_Поставленная задача_
Перепишите исходный текст от слов «Итак, с одной» до слов «подобном разночтении противоречие?», поменяв «нигилизм» на «скептицизм».

_Исходный текст_
Начиная свое знаменитое эссе «О долге гражданского неповиновения» (1849) словами Теодора Паркера о том, что лучшее правительство это то, которое меньше правит, Торо предлагал логически развить этот тезис: «То правительство лучшее, которое вообще не правит» [288, 4; р. 356]. Казалось бы, это заявление ставило философа в ряд анархистов, отрицавших всякую позитивную ценность государства. Однако в этом же эссе он высказывает иную идею, заметно отличающуюся от приведенной выше. «Но говоря практически и в качестве гражданина, в отличие от тех, кто называет себя антигосударственниками, я призываю не к немедленному упразднению, но к немедленному созданию лучшего правительства» [288, 4; р. 357].
Итак, с одной стороны, нигилизм в отношении государства, а с другой – стремление улучшить существующие формы правления. Есть ли в подобном разночтении противоречие?
Как последовательный трансценденталист, философ не мог признать законным статус современного государства, ибо подлинные сообщества людей образуются, согласно Торо, на основе трансцендентальных духовных ценностей, а не в силу искусственного объединения индивидов на основе экономической выгоды.
Но как человек не только практический, но и последовательно демократический, Торо считал, что политическая реальность требовала не спонтанного штурма государственных институтов, а использования демократических перспектив, содержащихся в американском государстве.
Подобная позиция помогла Торо избежать анархистского догматизма, столь характерного для позднейших последователей этого движения. «Я наслаждаюсь мечтами о Государстве, которое сможет позволить себе быть справедливым ко всем людям и будет относиться к личности с тем же уважением, с каким должно относиться к соседу; о Государстве, которое не считало бы несовместимым со своей безопасностью то, что несколько его членов жило бы поодаль от него, которое не вмешивалось бы в это и не использовало бы это в своих узких интересах; о Государстве, которое бы выполняло все обязанности, кои выполняют между собой соседи и сограждане» [288, 4; р. 387].

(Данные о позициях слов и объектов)

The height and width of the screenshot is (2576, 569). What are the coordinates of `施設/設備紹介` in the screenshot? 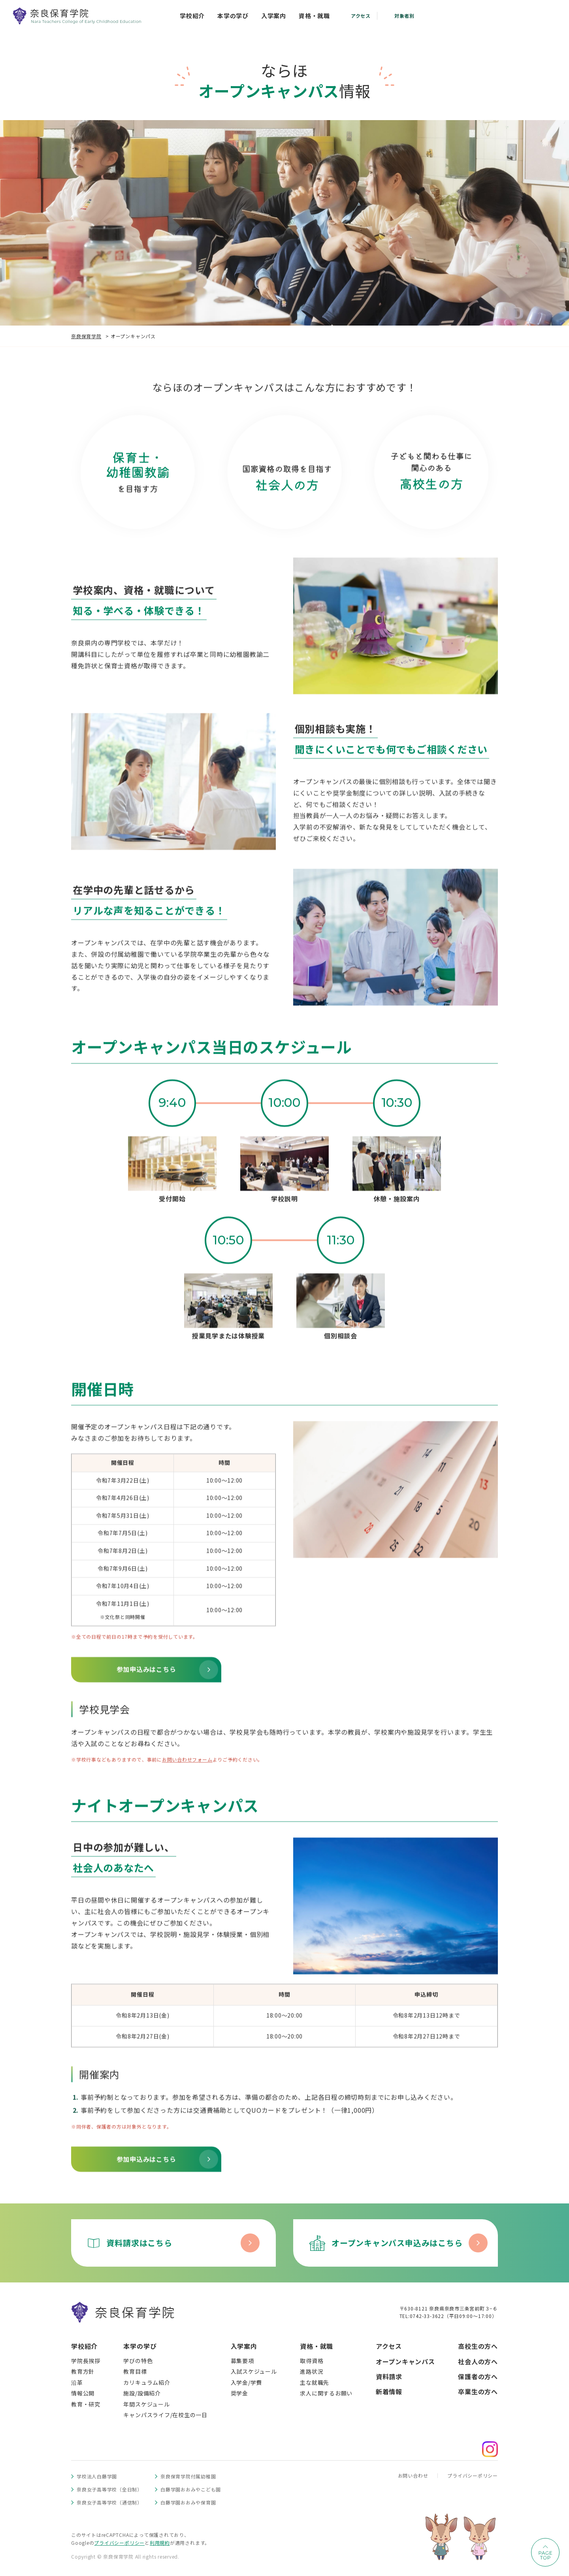 It's located at (141, 2393).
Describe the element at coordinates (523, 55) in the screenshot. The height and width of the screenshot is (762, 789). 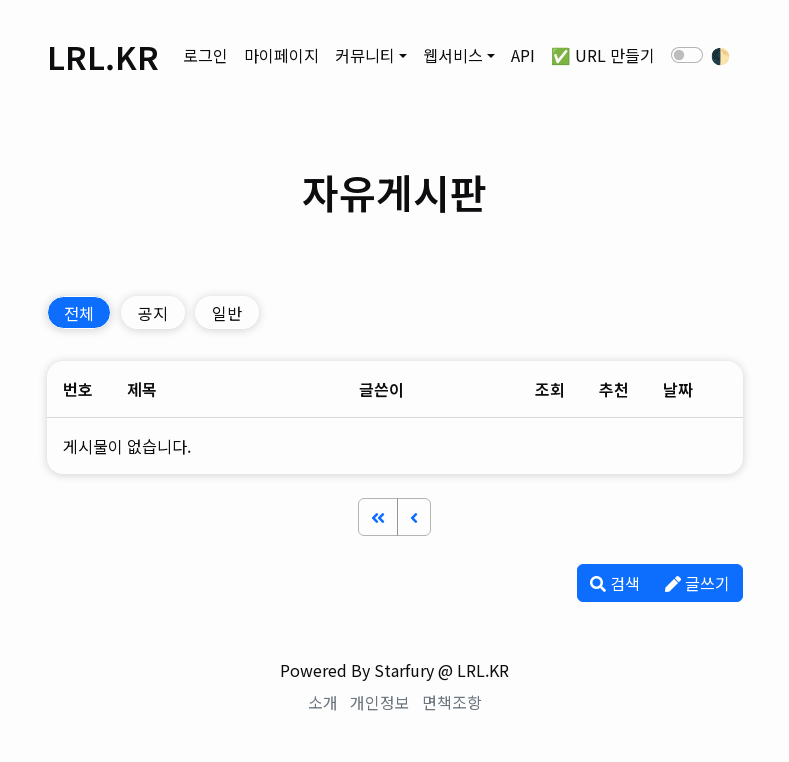
I see `API` at that location.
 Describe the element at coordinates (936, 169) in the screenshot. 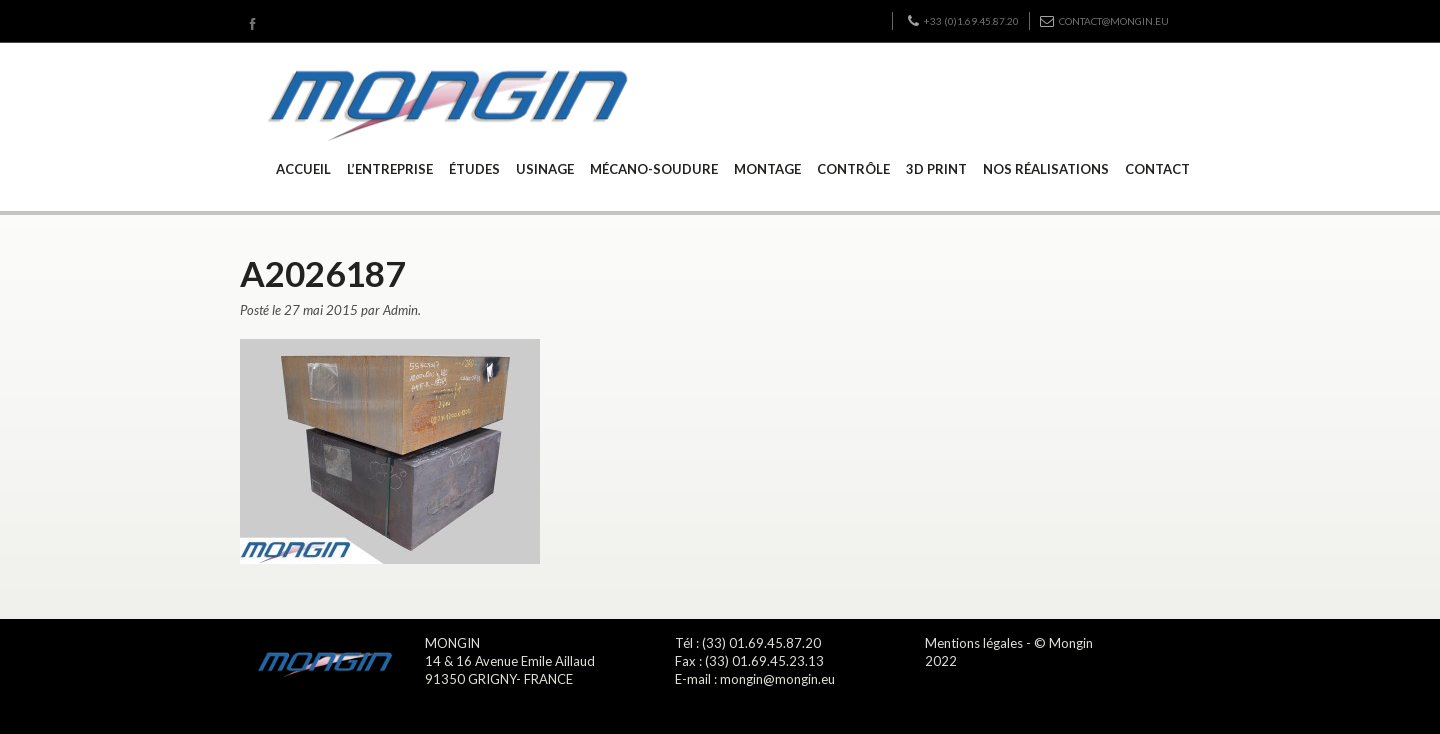

I see `3D PRINT` at that location.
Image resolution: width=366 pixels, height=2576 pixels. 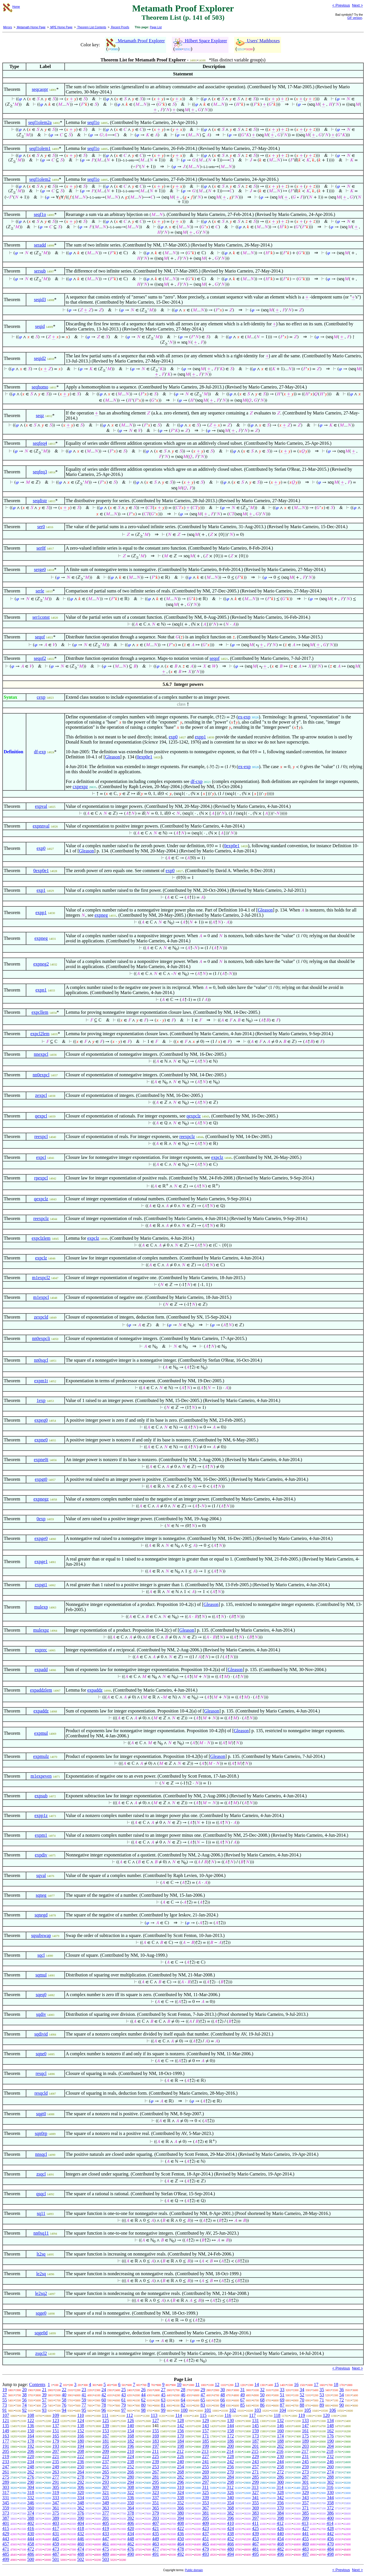 I want to click on 390, so click(x=80, y=2518).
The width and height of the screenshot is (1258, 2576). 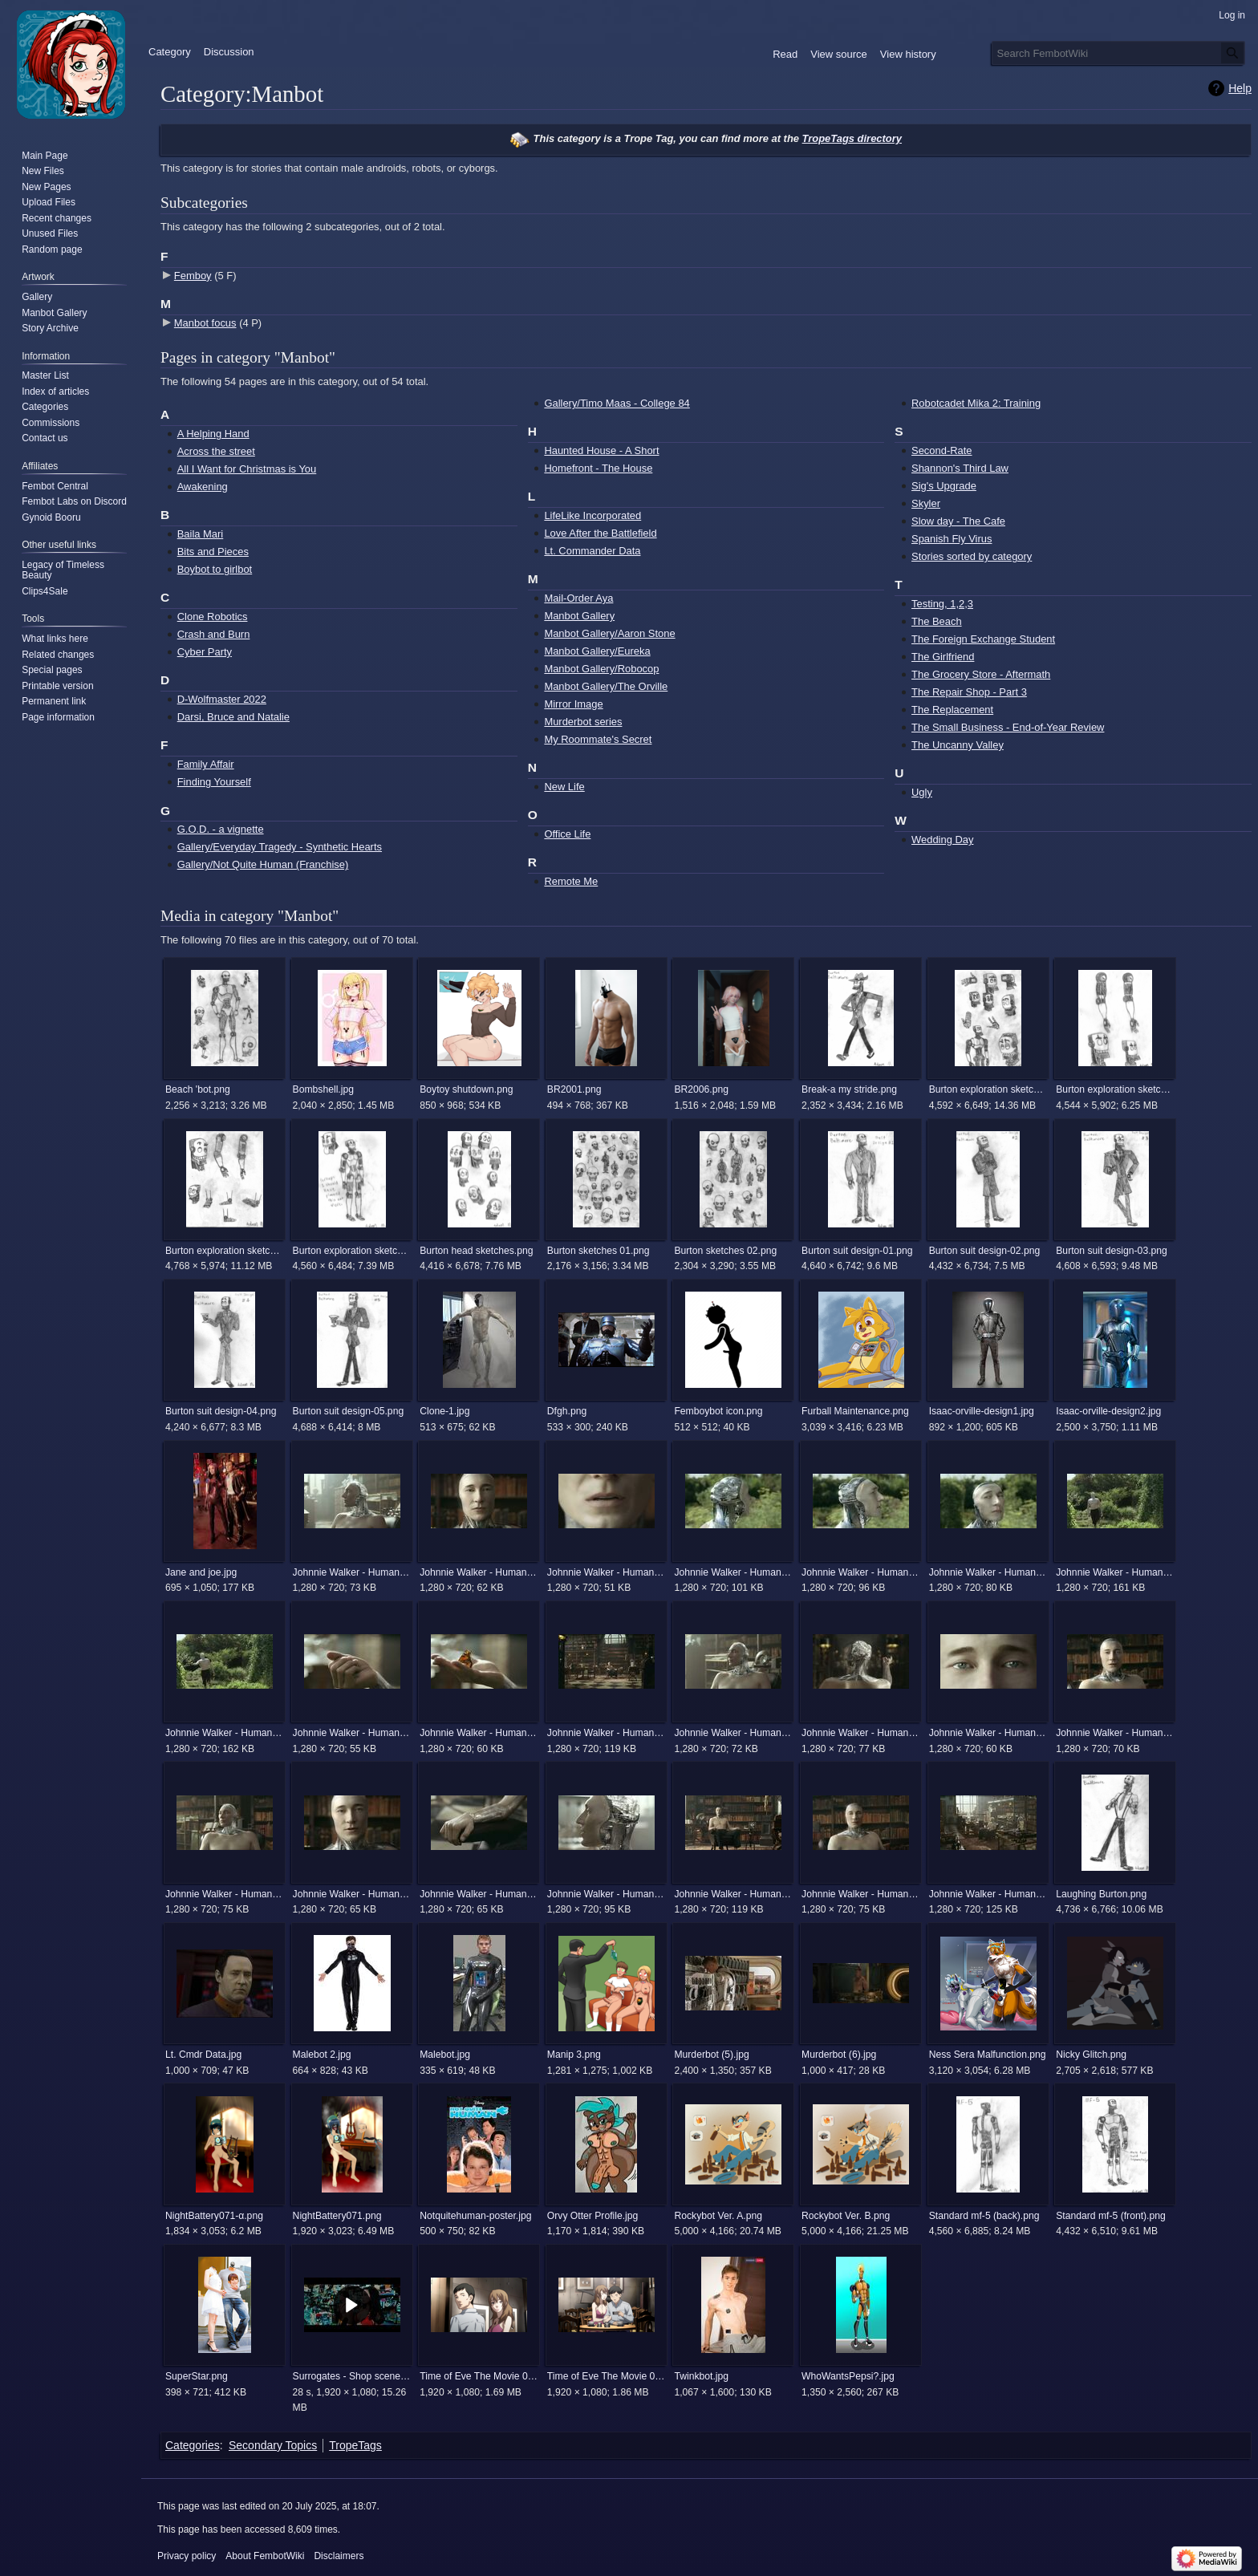 I want to click on Johnnie Walker - Human (The Android) 10.jpg, so click(x=479, y=1572).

_Ответ на задание_
Итак, с одной стороны, скептицизм в отношении государства, а с другой – стремление улучшить существующие формы правления. Есть ли в подобном разночтении противоречие?